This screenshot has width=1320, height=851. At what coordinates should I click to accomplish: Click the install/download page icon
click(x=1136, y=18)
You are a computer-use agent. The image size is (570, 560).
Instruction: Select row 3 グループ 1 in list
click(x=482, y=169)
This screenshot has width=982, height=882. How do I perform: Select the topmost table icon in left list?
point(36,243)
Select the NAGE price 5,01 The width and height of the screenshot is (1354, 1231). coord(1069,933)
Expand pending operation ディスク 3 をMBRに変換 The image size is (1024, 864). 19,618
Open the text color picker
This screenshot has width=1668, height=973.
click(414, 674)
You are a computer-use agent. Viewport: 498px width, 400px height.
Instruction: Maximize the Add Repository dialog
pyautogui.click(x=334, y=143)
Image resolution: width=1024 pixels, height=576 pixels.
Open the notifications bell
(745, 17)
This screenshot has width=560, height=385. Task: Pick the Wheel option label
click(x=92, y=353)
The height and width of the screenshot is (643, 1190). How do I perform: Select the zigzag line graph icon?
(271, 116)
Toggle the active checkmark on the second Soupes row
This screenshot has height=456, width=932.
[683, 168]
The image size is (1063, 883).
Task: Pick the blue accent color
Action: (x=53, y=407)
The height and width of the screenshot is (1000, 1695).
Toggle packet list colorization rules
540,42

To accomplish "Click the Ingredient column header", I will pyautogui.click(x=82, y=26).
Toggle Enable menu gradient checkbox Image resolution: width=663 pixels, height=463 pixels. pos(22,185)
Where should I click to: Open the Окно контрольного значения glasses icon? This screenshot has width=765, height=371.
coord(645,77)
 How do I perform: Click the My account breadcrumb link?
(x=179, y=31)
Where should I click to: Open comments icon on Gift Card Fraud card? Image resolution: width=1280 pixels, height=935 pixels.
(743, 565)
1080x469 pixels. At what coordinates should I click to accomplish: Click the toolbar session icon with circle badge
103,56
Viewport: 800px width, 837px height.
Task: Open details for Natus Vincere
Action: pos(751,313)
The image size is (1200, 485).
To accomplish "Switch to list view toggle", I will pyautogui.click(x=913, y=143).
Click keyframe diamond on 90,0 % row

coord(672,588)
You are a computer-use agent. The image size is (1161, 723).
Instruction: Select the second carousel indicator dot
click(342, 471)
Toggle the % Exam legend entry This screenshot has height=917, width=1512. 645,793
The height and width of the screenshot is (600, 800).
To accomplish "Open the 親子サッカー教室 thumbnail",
____________________
▶ **Task to carry out**:
In the records above, some lines hold the word "agent"; copy each such line.

▶ **Response below**:
You are a computer-use agent. The image size is (570, 560).
You are a computer-use agent. Viewport: 498px width, 400px height.
You are a computer-use agent. The image size is (1161, 723).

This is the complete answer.